**RECORDS FOR THIS EXERCISE**
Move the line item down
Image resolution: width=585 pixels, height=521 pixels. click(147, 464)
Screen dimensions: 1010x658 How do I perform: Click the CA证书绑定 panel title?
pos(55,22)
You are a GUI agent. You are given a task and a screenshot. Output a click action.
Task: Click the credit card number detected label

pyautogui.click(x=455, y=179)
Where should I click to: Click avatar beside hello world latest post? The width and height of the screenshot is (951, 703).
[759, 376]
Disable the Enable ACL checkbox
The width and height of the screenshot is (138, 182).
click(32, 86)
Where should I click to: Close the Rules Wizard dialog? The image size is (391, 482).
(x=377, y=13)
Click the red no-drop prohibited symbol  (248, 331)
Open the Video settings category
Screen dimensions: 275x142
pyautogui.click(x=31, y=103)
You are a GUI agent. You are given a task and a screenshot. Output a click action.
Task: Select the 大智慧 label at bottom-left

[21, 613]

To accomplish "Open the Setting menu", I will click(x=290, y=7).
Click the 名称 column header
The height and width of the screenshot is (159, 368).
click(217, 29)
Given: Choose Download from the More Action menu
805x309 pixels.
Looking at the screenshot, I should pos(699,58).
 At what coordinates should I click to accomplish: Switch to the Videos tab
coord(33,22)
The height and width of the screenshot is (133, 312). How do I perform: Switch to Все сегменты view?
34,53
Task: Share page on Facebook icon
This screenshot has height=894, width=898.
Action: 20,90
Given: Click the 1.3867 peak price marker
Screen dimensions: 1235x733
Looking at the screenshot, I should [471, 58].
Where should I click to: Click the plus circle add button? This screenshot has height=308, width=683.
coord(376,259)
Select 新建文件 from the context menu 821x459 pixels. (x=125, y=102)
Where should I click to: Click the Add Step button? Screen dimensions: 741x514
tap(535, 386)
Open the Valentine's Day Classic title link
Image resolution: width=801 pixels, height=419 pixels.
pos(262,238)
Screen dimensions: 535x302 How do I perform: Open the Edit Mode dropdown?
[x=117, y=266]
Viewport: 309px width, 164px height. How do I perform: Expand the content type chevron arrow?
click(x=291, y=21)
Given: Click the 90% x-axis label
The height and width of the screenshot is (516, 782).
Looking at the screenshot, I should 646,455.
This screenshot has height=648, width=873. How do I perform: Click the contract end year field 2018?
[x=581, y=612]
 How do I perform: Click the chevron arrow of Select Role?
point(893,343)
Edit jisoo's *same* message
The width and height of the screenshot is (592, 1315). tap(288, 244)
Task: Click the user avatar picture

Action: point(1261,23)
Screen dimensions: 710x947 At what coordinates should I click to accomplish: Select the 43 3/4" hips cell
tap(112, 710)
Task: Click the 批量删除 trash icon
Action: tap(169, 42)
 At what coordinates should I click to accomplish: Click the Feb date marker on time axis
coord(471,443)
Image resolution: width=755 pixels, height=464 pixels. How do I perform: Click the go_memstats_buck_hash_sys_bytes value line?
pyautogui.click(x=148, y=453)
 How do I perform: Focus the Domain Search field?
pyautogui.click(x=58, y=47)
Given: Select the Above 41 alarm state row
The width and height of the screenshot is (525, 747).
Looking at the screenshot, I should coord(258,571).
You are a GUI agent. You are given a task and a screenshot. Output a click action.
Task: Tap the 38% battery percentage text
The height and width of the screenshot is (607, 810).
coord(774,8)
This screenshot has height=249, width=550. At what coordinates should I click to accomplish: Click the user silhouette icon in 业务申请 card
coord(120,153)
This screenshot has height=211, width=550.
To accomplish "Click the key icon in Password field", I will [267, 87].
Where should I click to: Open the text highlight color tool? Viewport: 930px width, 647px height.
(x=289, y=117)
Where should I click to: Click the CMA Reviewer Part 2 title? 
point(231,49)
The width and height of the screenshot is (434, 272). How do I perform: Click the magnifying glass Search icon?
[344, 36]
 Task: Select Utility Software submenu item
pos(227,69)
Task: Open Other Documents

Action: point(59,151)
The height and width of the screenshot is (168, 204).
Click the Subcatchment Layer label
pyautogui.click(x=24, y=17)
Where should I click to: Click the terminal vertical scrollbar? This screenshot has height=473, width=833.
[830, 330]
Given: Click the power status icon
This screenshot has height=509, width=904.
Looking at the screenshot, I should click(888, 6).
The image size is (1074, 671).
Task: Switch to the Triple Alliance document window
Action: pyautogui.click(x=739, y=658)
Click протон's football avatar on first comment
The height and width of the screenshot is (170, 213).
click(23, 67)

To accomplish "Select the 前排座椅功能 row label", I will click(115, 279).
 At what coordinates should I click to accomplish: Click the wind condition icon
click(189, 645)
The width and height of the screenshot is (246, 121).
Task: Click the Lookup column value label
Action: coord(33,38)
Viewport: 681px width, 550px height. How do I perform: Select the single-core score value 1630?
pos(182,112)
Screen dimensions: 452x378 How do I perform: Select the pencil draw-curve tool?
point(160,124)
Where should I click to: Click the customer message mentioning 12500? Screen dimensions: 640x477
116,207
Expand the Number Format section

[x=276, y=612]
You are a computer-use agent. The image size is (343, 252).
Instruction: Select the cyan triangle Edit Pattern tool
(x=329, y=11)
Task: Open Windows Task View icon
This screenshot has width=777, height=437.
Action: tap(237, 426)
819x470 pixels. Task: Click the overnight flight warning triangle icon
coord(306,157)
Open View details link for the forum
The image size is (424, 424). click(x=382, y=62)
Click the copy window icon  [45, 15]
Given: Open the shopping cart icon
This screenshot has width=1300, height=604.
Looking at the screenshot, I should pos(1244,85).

**WHAT THE TASK REQUIRES**
Without any change, reproduce the data in full.

**THE ANSWER**
Move the line item down
Image resolution: width=585 pixels, height=521 pixels. click(147, 464)
Screen dimensions: 1010x658 How do I perform: Click the CA证书绑定 panel title?
pos(55,22)
You are a GUI agent. You are given a task and a screenshot. Output a click action.
Task: Click the credit card number detected label

pyautogui.click(x=455, y=179)
Where should I click to: Click avatar beside hello world latest post? The width and height of the screenshot is (951, 703).
[759, 376]
Disable the Enable ACL checkbox
The width and height of the screenshot is (138, 182).
click(32, 86)
Where should I click to: Close the Rules Wizard dialog? The image size is (391, 482).
(x=377, y=13)
Click the red no-drop prohibited symbol  (248, 331)
Open the Video settings category
Screen dimensions: 275x142
pyautogui.click(x=31, y=103)
You are a GUI agent. You are given a task and a screenshot. Output a click action.
Task: Select the 大智慧 label at bottom-left

[21, 613]

To accomplish "Open the Setting menu", I will click(x=290, y=7).
Click the 名称 column header
The height and width of the screenshot is (159, 368).
click(217, 29)
Given: Choose Download from the More Action menu
805x309 pixels.
Looking at the screenshot, I should pos(699,58).
 At what coordinates should I click to accomplish: Switch to the Videos tab
coord(33,22)
The height and width of the screenshot is (133, 312). How do I perform: Switch to Все сегменты view?
34,53
Task: Share page on Facebook icon
This screenshot has height=894, width=898.
Action: 20,90
Given: Click the 1.3867 peak price marker
Screen dimensions: 1235x733
Looking at the screenshot, I should [471, 58].
Where should I click to: Click the plus circle add button? This screenshot has height=308, width=683.
coord(376,259)
Select 新建文件 from the context menu 821x459 pixels. (x=125, y=102)
Where should I click to: Click the Add Step button? Screen dimensions: 741x514
tap(535, 386)
Open the Valentine's Day Classic title link
Image resolution: width=801 pixels, height=419 pixels.
pos(262,238)
Screen dimensions: 535x302 How do I perform: Open the Edit Mode dropdown?
[x=117, y=266]
Viewport: 309px width, 164px height. How do I perform: Expand the content type chevron arrow?
click(x=291, y=21)
Given: Click the 90% x-axis label
The height and width of the screenshot is (516, 782).
Looking at the screenshot, I should 646,455.
This screenshot has height=648, width=873. How do I perform: Click the contract end year field 2018?
[x=581, y=612]
 How do I perform: Click the chevron arrow of Select Role?
point(893,343)
Edit jisoo's *same* message
The width and height of the screenshot is (592, 1315). tap(288, 244)
Task: Click the user avatar picture

Action: point(1261,23)
Screen dimensions: 710x947 At what coordinates should I click to accomplish: Select the 43 3/4" hips cell
tap(112, 710)
Task: Click the 批量删除 trash icon
Action: tap(169, 42)
 At what coordinates should I click to accomplish: Click the Feb date marker on time axis
coord(471,443)
Image resolution: width=755 pixels, height=464 pixels. How do I perform: Click the go_memstats_buck_hash_sys_bytes value line?
pyautogui.click(x=148, y=453)
 How do I perform: Focus the Domain Search field?
pyautogui.click(x=58, y=47)
Given: Select the Above 41 alarm state row
The width and height of the screenshot is (525, 747).
Looking at the screenshot, I should coord(258,571).
You are a GUI agent. You are given a task and a screenshot. Output a click action.
Task: Tap the 38% battery percentage text
The height and width of the screenshot is (607, 810).
coord(774,8)
This screenshot has height=249, width=550. At what coordinates should I click to accomplish: Click the user silhouette icon in 业务申请 card
coord(120,153)
This screenshot has height=211, width=550.
To accomplish "Click the key icon in Password field", I will [267, 87].
Where should I click to: Open the text highlight color tool? Viewport: 930px width, 647px height.
(x=289, y=117)
Where should I click to: Click the CMA Reviewer Part 2 title? 
point(231,49)
The width and height of the screenshot is (434, 272). How do I perform: Click the magnifying glass Search icon?
[344, 36]
 Task: Select Utility Software submenu item
pos(227,69)
Task: Open Other Documents

Action: point(59,151)
The height and width of the screenshot is (168, 204).
Click the Subcatchment Layer label
pyautogui.click(x=24, y=17)
Where should I click to: Click the terminal vertical scrollbar? This screenshot has height=473, width=833.
[830, 330]
Given: Click the power status icon
This screenshot has height=509, width=904.
Looking at the screenshot, I should click(888, 6).
The image size is (1074, 671).
Task: Switch to the Triple Alliance document window
Action: pyautogui.click(x=739, y=658)
Click протон's football avatar on first comment
The height and width of the screenshot is (170, 213).
click(23, 67)

To accomplish "Select the 前排座椅功能 row label", I will click(115, 279).
 At what coordinates should I click to accomplish: Click the wind condition icon
click(189, 645)
The width and height of the screenshot is (246, 121).
Task: Click the Lookup column value label
Action: coord(33,38)
Viewport: 681px width, 550px height. How do I perform: Select the single-core score value 1630?
pos(182,112)
Screen dimensions: 452x378 How do I perform: Select the pencil draw-curve tool?
point(160,124)
Where should I click to: Click the customer message mentioning 12500? Screen dimensions: 640x477
116,207
Expand the Number Format section

[x=276, y=612]
You are a computer-use agent. The image size is (343, 252).
Instruction: Select the cyan triangle Edit Pattern tool
(x=329, y=11)
Task: Open Windows Task View icon
This screenshot has width=777, height=437.
Action: tap(237, 426)
819x470 pixels. Task: Click the overnight flight warning triangle icon
coord(306,157)
Open View details link for the forum
The image size is (424, 424). click(x=382, y=62)
Click the copy window icon  [45, 15]
Given: Open the shopping cart icon
This screenshot has width=1300, height=604.
Looking at the screenshot, I should pos(1244,85).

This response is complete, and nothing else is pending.